I use the Baby K’tan wrap; to me it was the least complicated one to wear. However, to be completely honest, I couldn’t do it past 3 months (it was painful because of my RA) but if you can, go for it. Now, we take turns carrying him then use the stroller. We are considering getting a carrier for my husband; so if you have any suggestions, let me know! But I don’t think anything substitutes a stroller, at least not for us.

 

HOW & WHAT TO PACK IN A CARRY-ON:

The first time we traveled we definitely over packed. We also used the biggest diaper bag we had, made sense since we were “traveling”, right? Wrong. In this situation, you want to carry a "diaper clutch" for a one time changing essentials, and have the “extras” in a carryon with WHEELS! It’s okay to over pack just make sure you’re not “carrying” a lot of the weight on your shoulders because that will be overwhelming.

 

WHAT TO CARRYON?

  • Wipes: I use WaterWipes  
  • Pacifier wipes: I use Munchkin Arm & Hammer Pacifier wipes, incase they fall on the ground which is highly likely.
  • Tissues: I use Kleenex Perfect Fit
  • Bibs: disposable bibs (I use Tommee Tippee) or any all silicon bib (for easy clean)
  • Plastic Bags: I use Diaper Genie Portable Diaper Pail Bag Dispenser from Playtex Baby, for soiled diapers and clothing as well.
  • Changing Mat: You can get disposable ones or one that is waterproof to wipe down.
  • Diapers: One for each couple of hours on the plane. If you run out don’t worry, I’ve seen airports that sell a pack of only three.
  • Travel size lotion diaper rash cream & soap: I like Live Clean travel pack
  • Extra Onesies: If you layer, I like to layer.
  • Extra sleepers: I like ones with zippers to travel. The brands that I found to have zipper sleepers are: BONDS wondersuit, Mamas&Papas, Carters, Gap. For shorter trips and as he got older, I started dressing him in a one piece with bottom closure like this one from Gap.
  • Blanket
  • Brestfriend or Bobby Pillow: This is important if you don’t have a bassinet you will need some sort of support for your baby (and your comfort) to sleep on your lap. I bought the inflatable breastfriend but I don’t recommend it, it deflated within few days of use.
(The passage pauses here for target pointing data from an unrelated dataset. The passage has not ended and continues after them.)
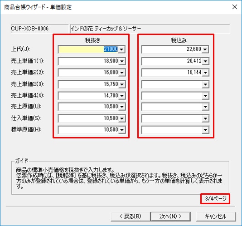The width and height of the screenshot is (242, 226).
Task: Expand tax-excluded 標準原価 dropdown arrow
Action: point(122,130)
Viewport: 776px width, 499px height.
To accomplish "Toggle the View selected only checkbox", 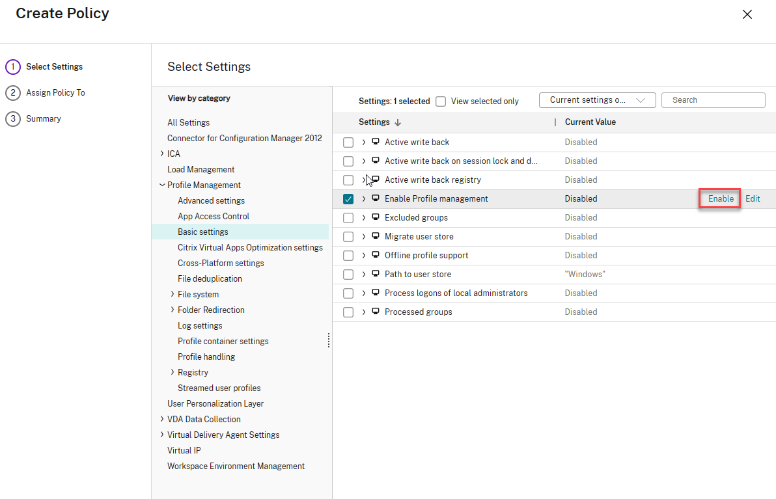I will click(x=441, y=101).
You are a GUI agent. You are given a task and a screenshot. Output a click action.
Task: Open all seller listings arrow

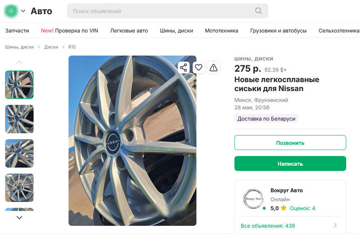[x=335, y=225]

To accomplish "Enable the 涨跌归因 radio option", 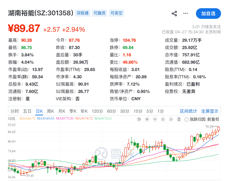I will coord(186,120).
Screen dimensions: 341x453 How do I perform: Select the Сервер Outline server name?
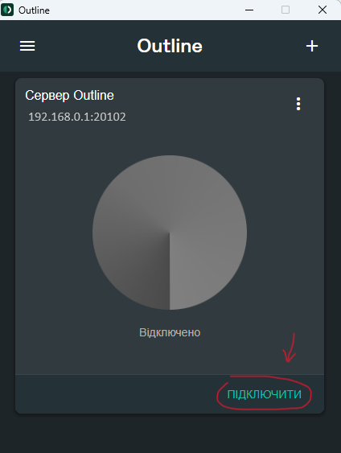click(x=70, y=95)
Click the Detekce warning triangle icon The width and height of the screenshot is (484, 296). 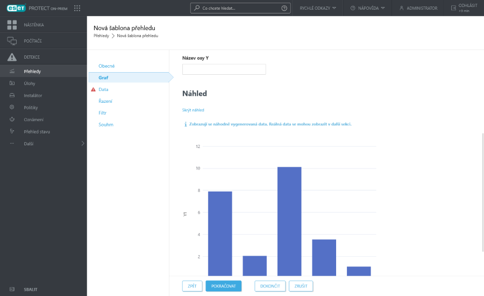click(x=12, y=57)
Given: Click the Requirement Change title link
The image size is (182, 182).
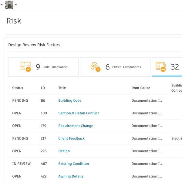Looking at the screenshot, I should (76, 126).
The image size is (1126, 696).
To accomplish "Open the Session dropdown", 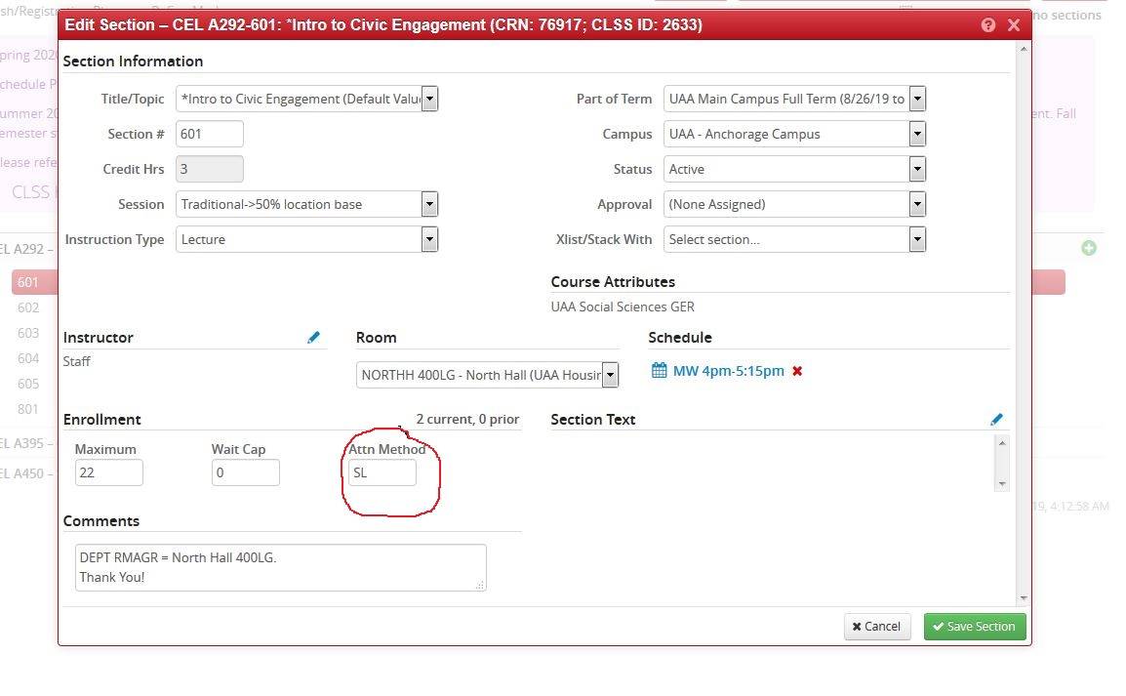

And even though we patched it up with the patch it came with, it kept deflating. So go with a regular breastfeeding pillow, trust me, it’s worth lugging it around.
  • Formula/Liquids: Even if you breastfeed, you need "emergency formula" or pack expressed breast milk. Just in case you don't feel well, or your milk is not enough, or the baby throws up the entire feed, you never know. For formula I suggest getting the premixed infant formula bottles with the sterilized disposable nipples. Liquids for baby are permissible, but I suggest that before you leave the house, you collect all the liquids in clear ziplock bags by category and carry them all in a reusable bag; this makes the security check MUCH easier. However, expect to for the liquids to go through further screening, it’s normal procedure.
  • Baby Food: When traveling you obviously can't make baby food, so it's better to buy organic baby food pouches. Things to look for: real fruit/veggie ingredients (not from concentrate), lowest sugar content, lowest sodium content, as well as high iron percentage. Ascorbic Acid is fine, it's vitamin C it preserves the color of the food.
  • Pouch Attachable Spoons: I use Infantino (they attach to most pouches)
  • Clip on Pacifier/Teether: I used Tiny Teethers teether clip, they also have pacifier clips. A pacifier could be used to equalize pressure in the ears, if your baby doesn’t take one (like mine) schedule the feeds for take off and landing. That’s what I do, and I haven’t had any problems yet.
  • Baby Tylenol, Anti-gas Medication & Thermometer: For long flights, just in case you need it. 
  • Suction hook: Yes suction hook. Make sure your diaper clutch is "hang-able", so you can hang it on a suction hook or the hook in the airplane bathroom. I use them even for myself whenever I travel, to hang my toiletry bag/loofa etc. The brand I like is InterDesign
  • Stroller hook: I use OXO tot stroller hook. It is useful to hang your purse or any other bags. Just make sure the bag is not too heavy or the stroller will tip over.
travel essentials.jpg

 

I hope that I gave some useful tips, and I wish you all safe travels with your little ones!